Principle? Do what you want but falsely claiming that you are being
force fed commercials is laughable.

And your counter arguments hold no water and zero logic.
I tend to question your motivation.


Do you understand now?

Yes it's just as I said in the first place.
Thumper

Seems you have an ax to grind with me Mr. Thumper.

Care to clue me in as to what you have up your bum and why you even care
what I think?

Seems to me that you're the one with the agenda here. You bitch about
being force fed commercials when nothing could be further from the
truth. Whom do you think pays for the programs you see on tv? Do you
think they are free? Do you really think that Cable/Satellite should
deliver the same programs free of charge? Who would pay the
additional cost of that delivery? If you don't want to subscribe to
cable then simply don't and stop bitching because they won't deliver
the programming for free.
Thumper


OMFG Are you dense or what? For the record, I could ****ing care less what
the cable company does. Apparently you must be a hypersensitive cable
installer.

We all know that advertising has paid for OTA for ages and still does. Hell
you even reverified that obvious fact with your previous and totally
irrelevant smart ass statement.



But the advertising has NOT paid for delivery of that programming over
privately owned media such as cable. THAT is what you pay extra for.
Are you really having that much trouble understanding this concept?

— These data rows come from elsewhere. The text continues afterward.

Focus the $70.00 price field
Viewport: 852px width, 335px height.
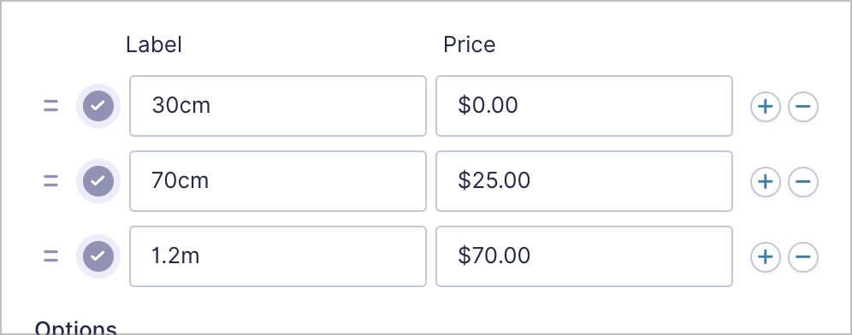pos(584,256)
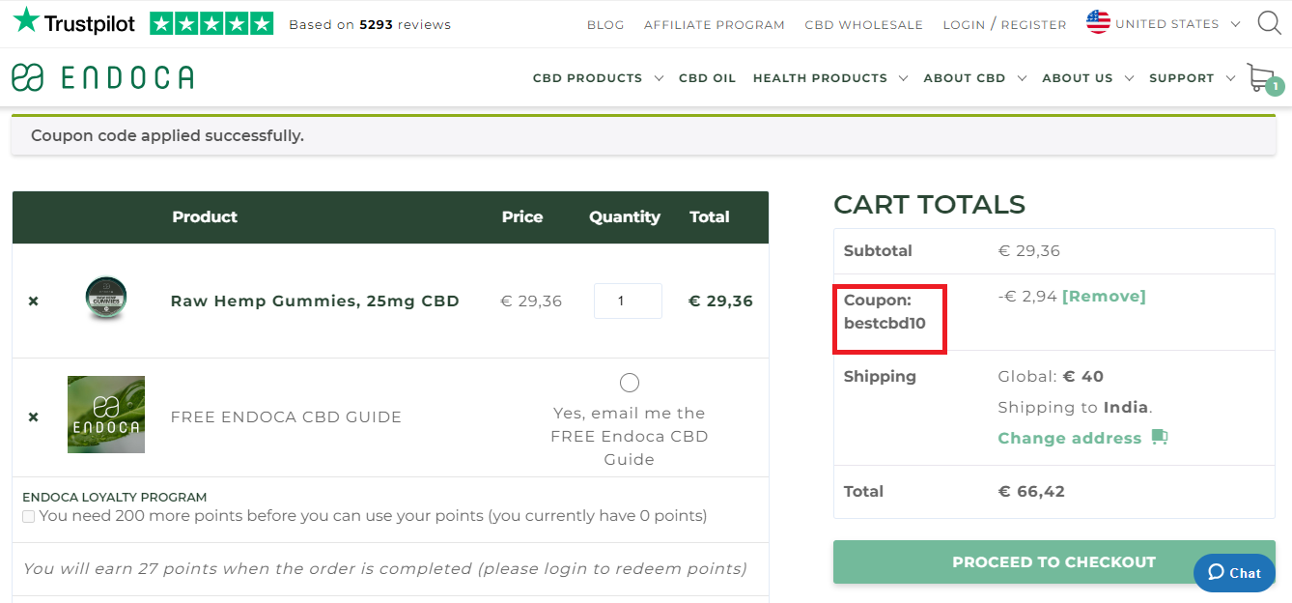Click the Endoca logo

[x=102, y=76]
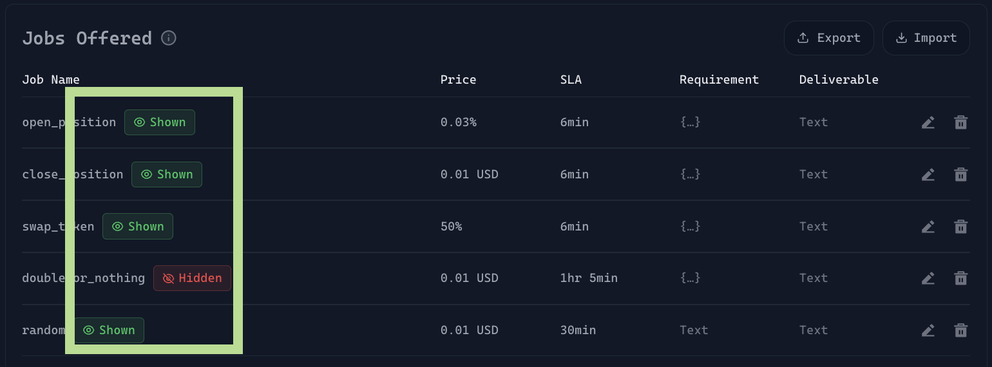
Task: Delete the close_position job
Action: click(x=960, y=174)
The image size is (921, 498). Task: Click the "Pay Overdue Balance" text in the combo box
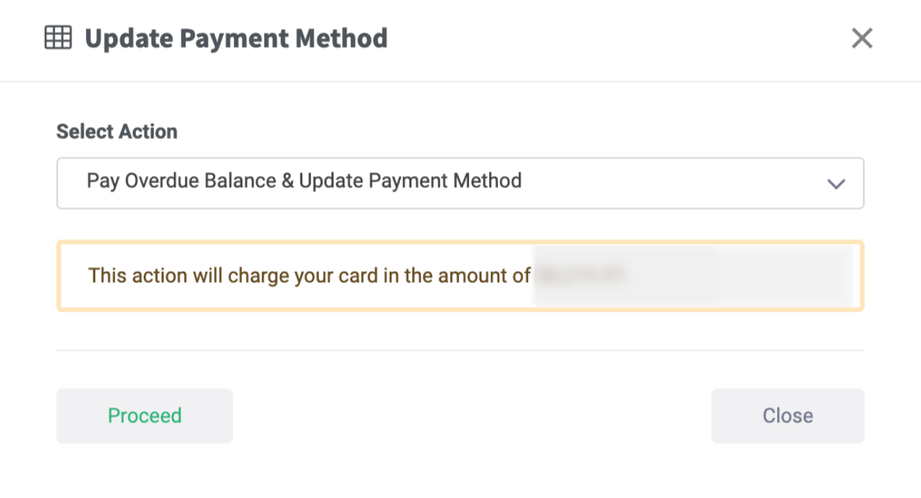click(180, 180)
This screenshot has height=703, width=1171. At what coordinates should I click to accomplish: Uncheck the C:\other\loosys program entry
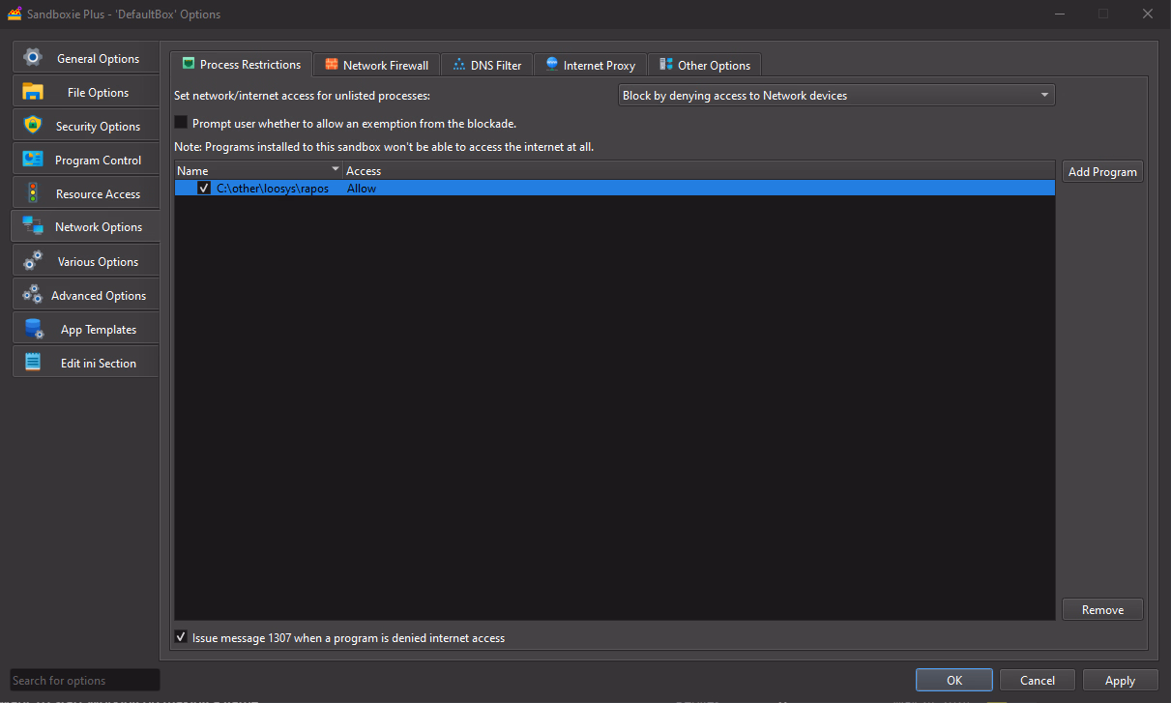tap(204, 189)
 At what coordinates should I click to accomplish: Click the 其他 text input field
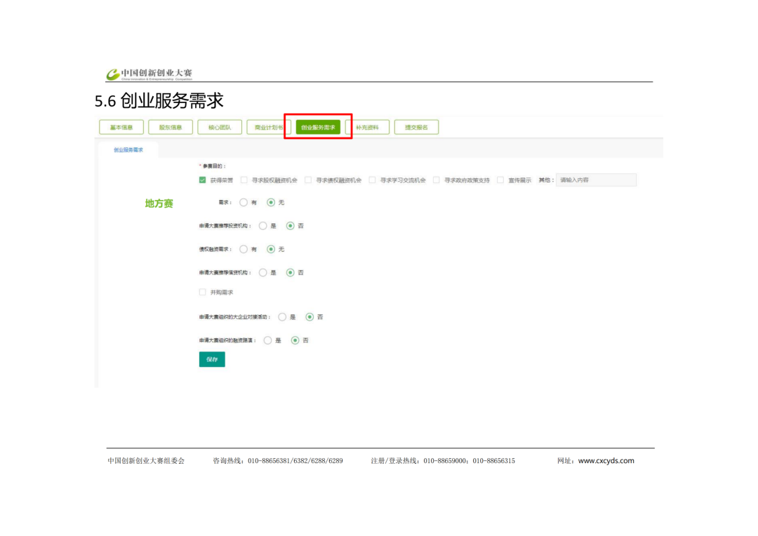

Why is the concept of advertisement funded delivery so hard for you to
grasp? Try rubbing two brain cells together for a moment. Maybe that will
help.


Advertising funded delivery does NOGT pay for delivery over cable or
satellite.

And I do not have an agenda. I just want to remind folks that they do have
an alternate choice. You OTOH seem to have some kind of bug up your ass.
And you still have not answered my question: Do you work for or own stock
in cable or satellite? Your silence on this equates to a "yes" AFAIAC.


No, but I can understand the concept of privately owned delivery
versus the airwaves that are publicly owned.
Thumper
If you manage to come up with some reasoning, I might be inclined to discuss
this with you further. But for right now you seem to be stuck on stupid.

**** you. You have a lot of nerve calling someone else stupid.